Sleep. |
The phenomenon, the process and the mystery "sleep" form an intersection of diverse disciplines and discourses of the eighteenth century. At first glance sleep serves as an enlightening metaphor, as an image for a lack of consciousness and knowledge.
Apart from this metaphor a substantial theoretical discourse on sleep was developing in philosophical, anthropological, and aesthetic approaches of the enlightenment.
Its manifestations are the objects of analysis in this project which proposes to trace out the history of sleep – distinct from a history of dream – first in the history of philosophy and then in the history of discourses.
1. Between the baroque period and the enlightenment sleep becomes an important philosophical argument in support of a theory of passive and, in a broader sense, corporal faculties.

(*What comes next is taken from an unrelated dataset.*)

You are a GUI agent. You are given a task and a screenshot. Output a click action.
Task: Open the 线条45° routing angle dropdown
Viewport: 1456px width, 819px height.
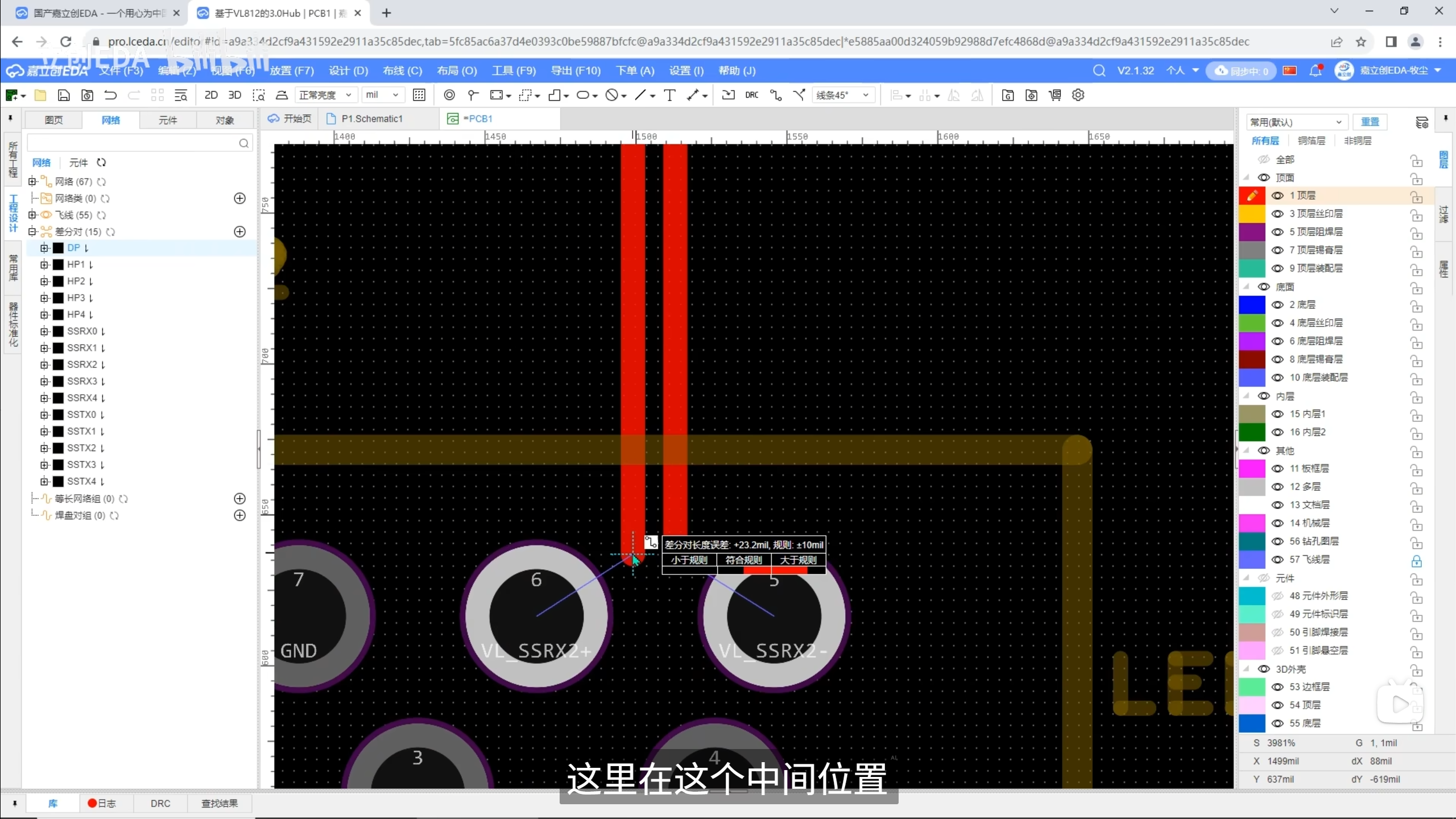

The discussion of the passive constitution of sensuality emerges from here.
In the contextual details surrounding sleep one encounters, for instance, discussions of the irritation and indistinguishabilities of body and mind or the development of an aesthetic of pure vision building upon phenomena of imagery in the moments between slumber and waking.
2. From the mid-eighteenth century onward sleep begins to challenge the earlier anthropology and rational psychology of faculties. It becomes a problem which can be described in terms of the circulatory system. On the basis of this new model numerous unprecedented behavioural patterns are formulated which create an equilibrium of sleep and waking – be it individually or collectively – define a pathology of sleep, and redefine the traditionally precarious proximity of sleep and death. Sleep thus becomes a part of new notions of death during the eighteenth century. Likewise it comes to play an important role in questions of mental and physical regeneration and in theories of stimulus protection.